Arunkeshav Sridhar- Quantitative Trader at Cutler Group

  1. A bit about yourself

I graduated as a Aerospace engineer from IIT Madras in the year 2017 and I joined Goldman Sachs as a quantitative analyst. After working there for one year, I went to pursue MS in Computational Finance. Currently, I am working as a Quantitative Trader at Cutler Group San Francisco.

2. How you decided to be a quantitative trader?

My work profile at GS was similar to that of a quantitative analyst; the tasks involved programming models, working on backend strategy, but the market-facing elements were missing. I wasn’t involved in tasks such as deciding which strategies to use for which situation, interpreting the market signals and deciding accordingly. At that point, I felt that the role where I could use my technical skills as an engineer and the new skills as a market researcher would be an ideal role for me.

I learnt about quantitative finance, but I wanted to learn more so that I could take up a more risk-taking and autonomous role.

3. What were the factors, according to you, that contributed to your selection at some of the most excellent universities?

In my opinion, some of the significant factors that would have contributed to the selection were a Good GPA, work experience at Goldman Sachs and third, I would say, was the interview, face to face one held at Mumbai, where I was able to convey my experiences at Goldman Sachs fluidly. 

“A strong math background and strong professional affiliation would be really helpful.”

4. Why did you choose Carnegie Mellon over MIT?

Master of Science in Computation Finance at Carnegie Mellon is a very microfocus course on quantitative finance as opposed to a more general one at MIT, and I realised that in US job markets, the specialist does have the edge over the generalist so I made my decision accordingly.

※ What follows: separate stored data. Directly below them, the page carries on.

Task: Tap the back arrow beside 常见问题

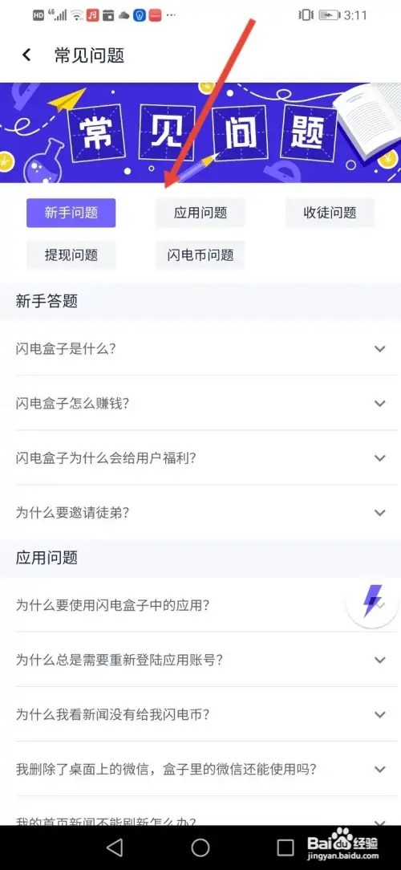Action: 26,55
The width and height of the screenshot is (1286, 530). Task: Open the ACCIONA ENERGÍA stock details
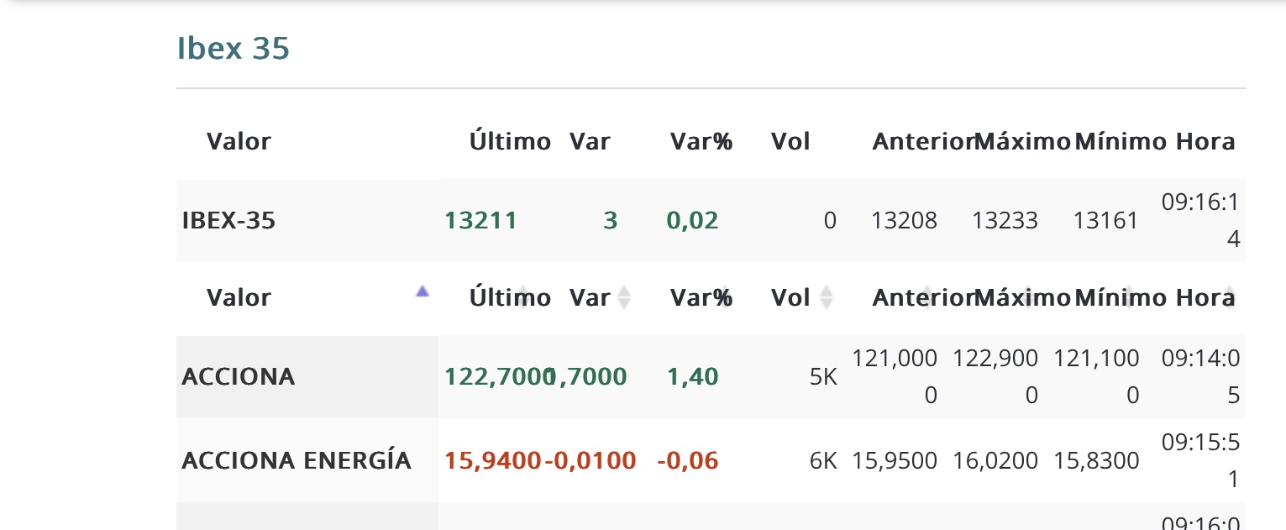point(297,460)
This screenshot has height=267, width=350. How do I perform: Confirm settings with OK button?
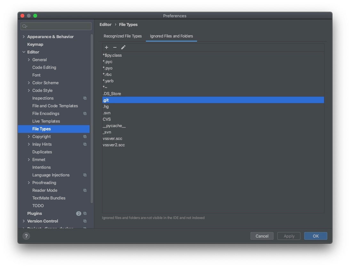tap(316, 236)
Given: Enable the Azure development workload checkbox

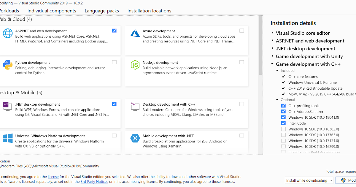Looking at the screenshot, I should click(x=241, y=30).
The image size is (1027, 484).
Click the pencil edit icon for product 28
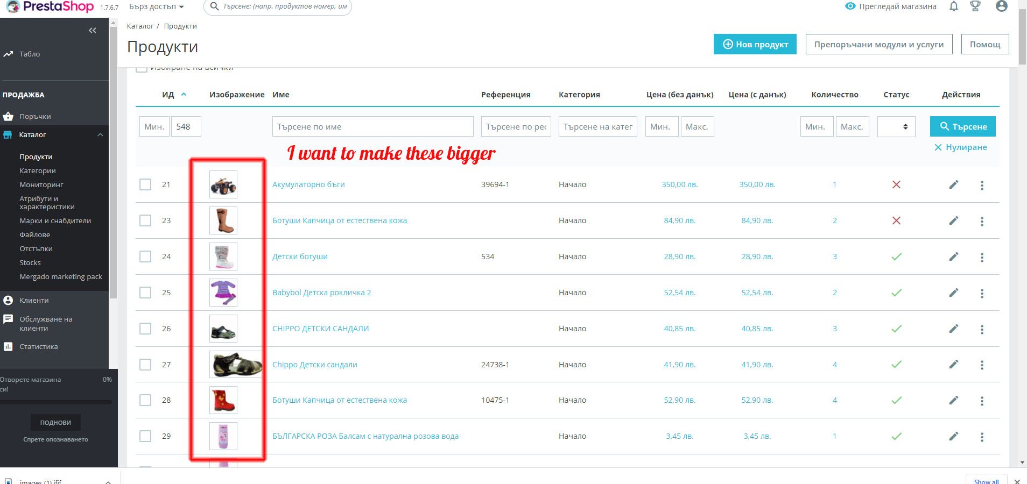953,400
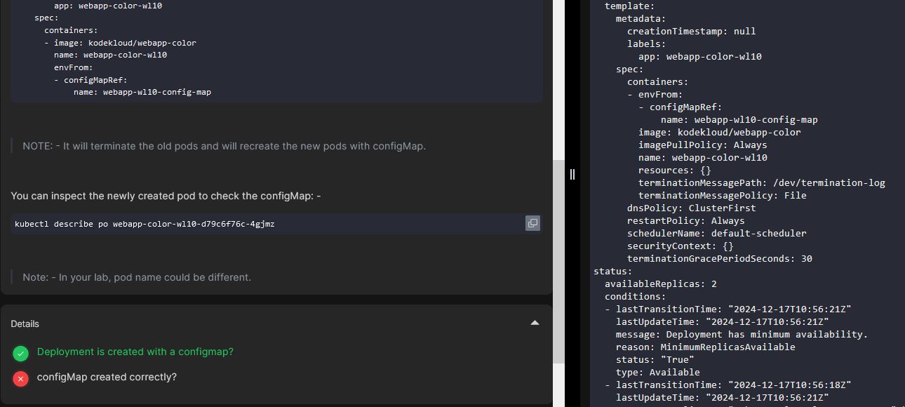Click the instructions panel vertical scrollbar
The height and width of the screenshot is (407, 905).
[x=558, y=260]
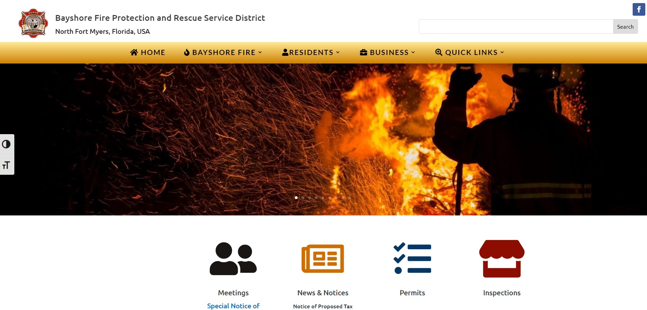Toggle high contrast mode
647x310 pixels.
click(6, 144)
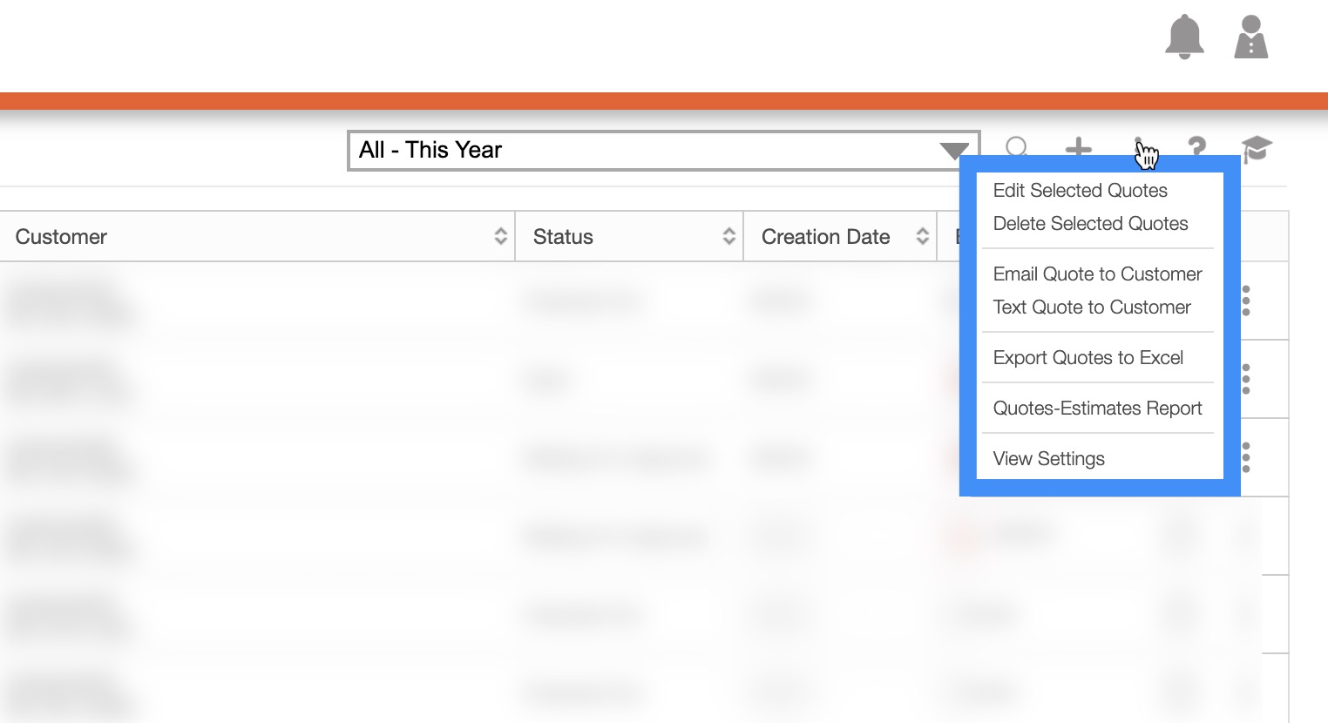Click the search magnifier icon

pos(1016,147)
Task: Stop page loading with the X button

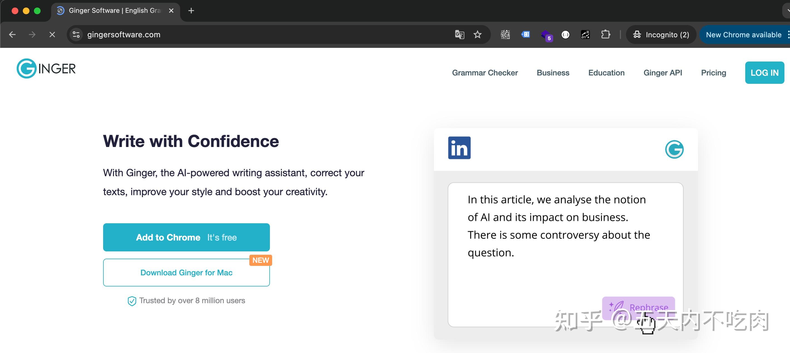Action: [52, 35]
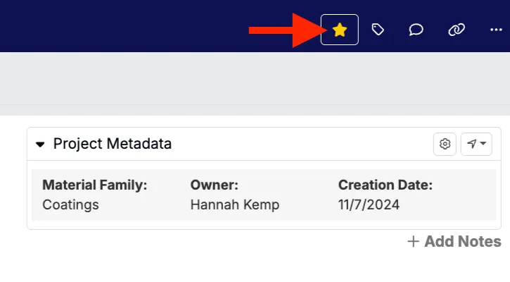This screenshot has height=282, width=510.
Task: Open comments via speech bubble icon
Action: coord(416,30)
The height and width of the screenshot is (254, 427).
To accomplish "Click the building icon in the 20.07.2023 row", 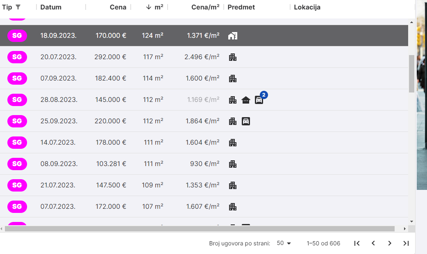I will pos(232,57).
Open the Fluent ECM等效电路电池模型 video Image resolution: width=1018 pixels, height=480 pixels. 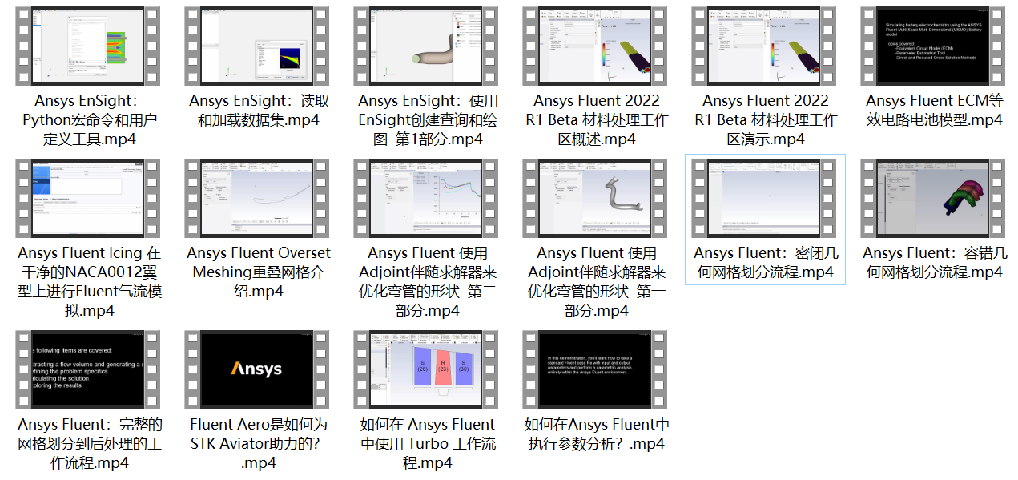[934, 46]
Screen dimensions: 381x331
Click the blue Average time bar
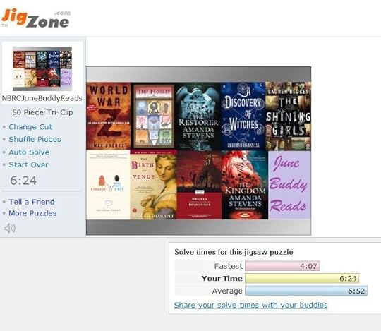click(x=306, y=291)
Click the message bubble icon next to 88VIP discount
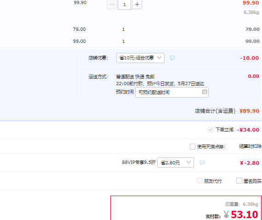Viewport: 262px width, 220px height. [x=202, y=162]
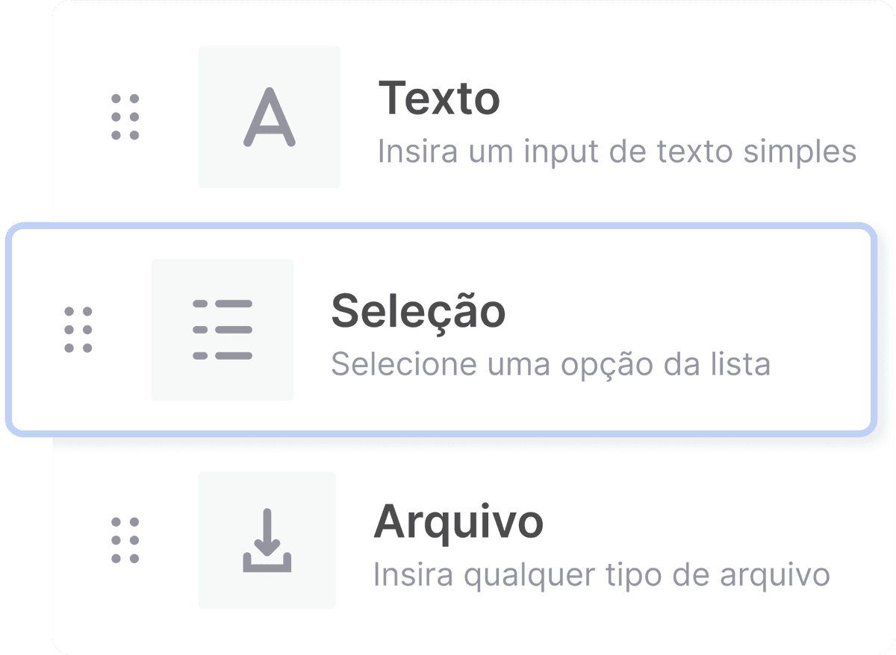Select the Arquivo heading
Screen dimensions: 896x655
[458, 521]
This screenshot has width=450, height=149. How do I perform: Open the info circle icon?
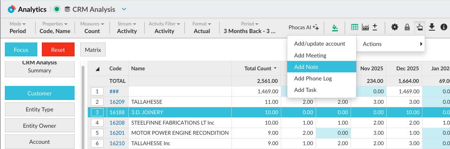pos(444,27)
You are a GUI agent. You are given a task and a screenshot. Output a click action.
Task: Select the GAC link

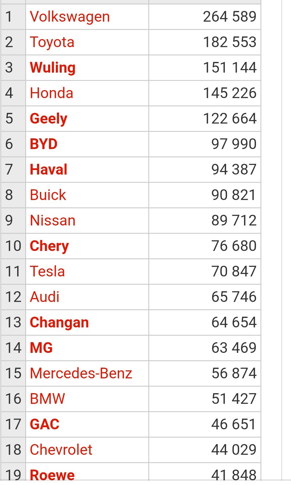[x=44, y=424]
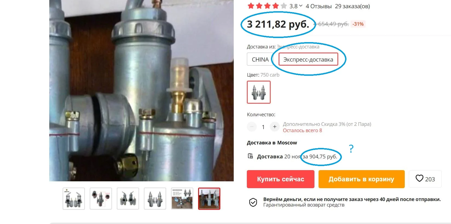Click the star rating icons
Image resolution: width=451 pixels, height=224 pixels.
[x=267, y=6]
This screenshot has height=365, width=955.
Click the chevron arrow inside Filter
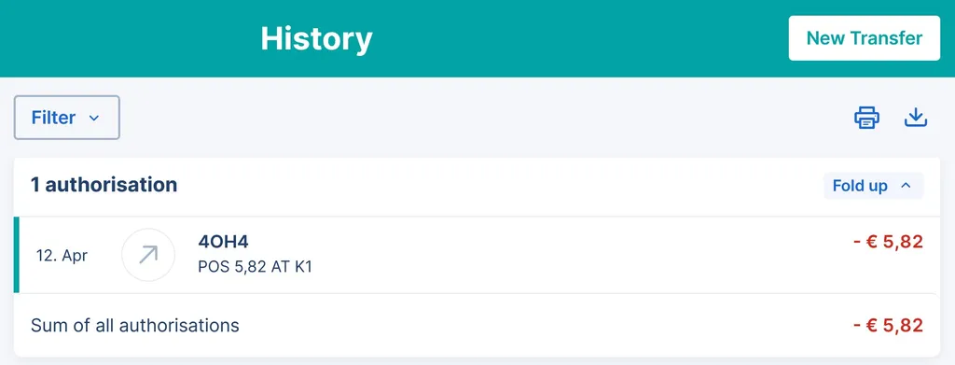94,118
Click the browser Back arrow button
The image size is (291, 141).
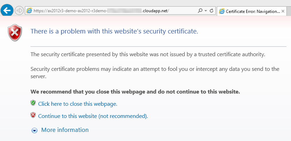pos(8,11)

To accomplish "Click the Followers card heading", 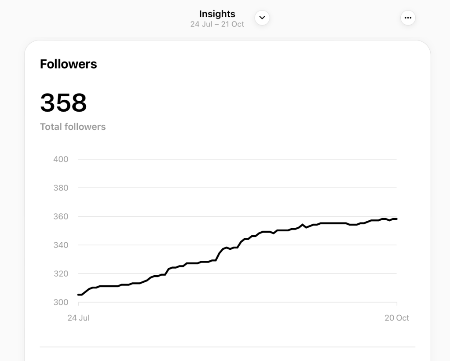I will point(69,64).
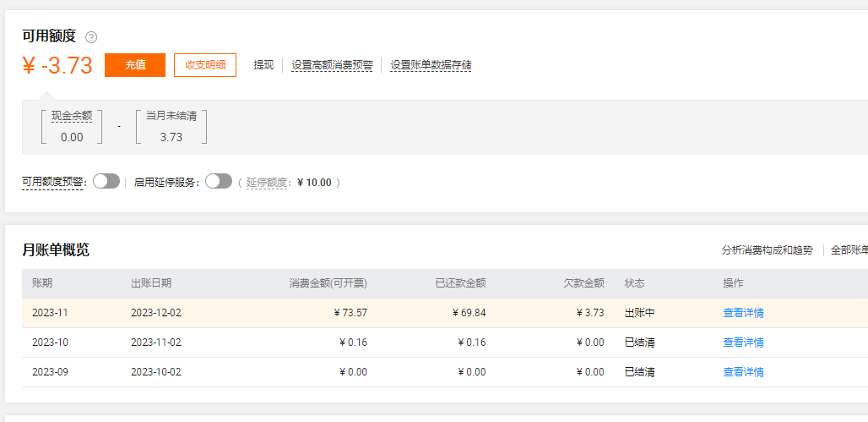Click the 出账日期 column header
Image resolution: width=868 pixels, height=422 pixels.
point(151,283)
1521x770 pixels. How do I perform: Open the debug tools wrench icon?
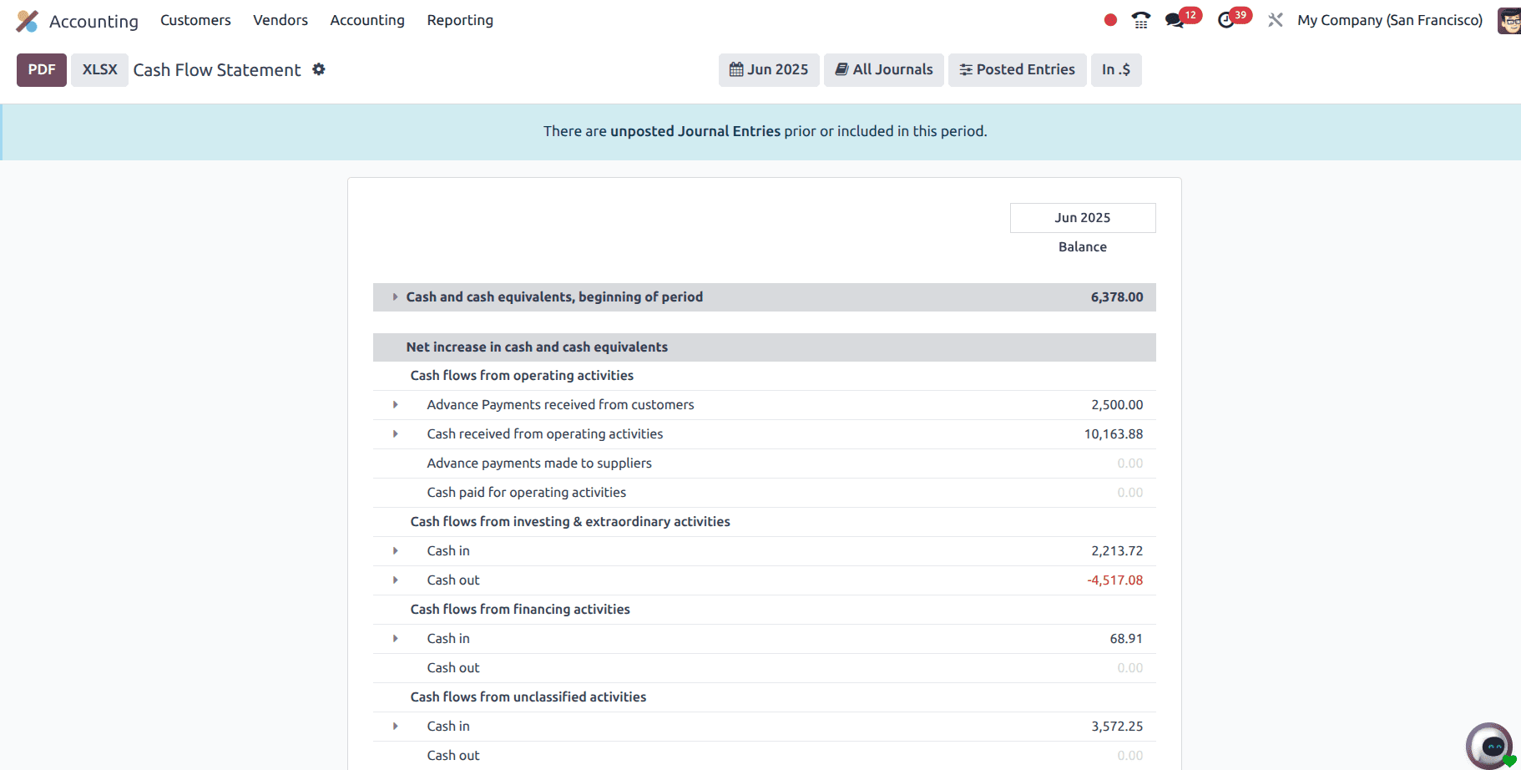(1275, 20)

5. How are the US universities different from IIT?

Academics are taken very seriously at US universities. Academic rigour is definitely more intense. You have students, especially in the master’s degree, who are much more committed, so to have a good class performance, you need to work every day. 

6. What were the job roles available to you after your masters in quantitative finance?

The job opportunities that will open up would be of a quantitative trader where you apply your quant and maths skills and apply that on a large financial dataset. So, think of it as a data scientist working in finance, understanding the financial data both qualitatively and quantitatively.

7. How is a regular day in the life of a quantitative trader?

As a quantitative trader, your work involves managing risks; you manage the parameters an automated trading system uses. As the trading is in progress, I monitor where the risk is moving, where the trade flow is, and alter the trading parameters for optimal trading. Once the market closes, I analyse the day’s performance and, keeping the trading strategy in mind, further finetune the elements and make the strategy more robust.

8. What are the essential skills that a quantitative trader must possess?

The job involves dealing with a lot of data, so you need to be good with data science and its tools, you need to be good with statistics and probability, and the concepts of game theory and market dynamics are a must-have. So, together all these skillsets will make an excellent quantitative trader.

9. What are your plans?

I would like to have exposure to the trading of different financial products, such as ETFs and other related products. I will also like to explore more avenues in trading, learn various methods etc. All in all, explore the quantitative trading domain more thoroughly.

10. What will be one piece of advice that you would like to give to IIT students?

I want to convey that the quantitative trading jobs are very much suited for the IITians. It involves a lot of maths, a lot of data science and finance. 

My first advice would be to start getting exposure to finance, start following indices and start following financial news. My second piece of advice would be to get an intern at a finance firm. The third piece of advice would be to decide what you really like. There are multiple career paths in finance; pick one and then try to specialise in it.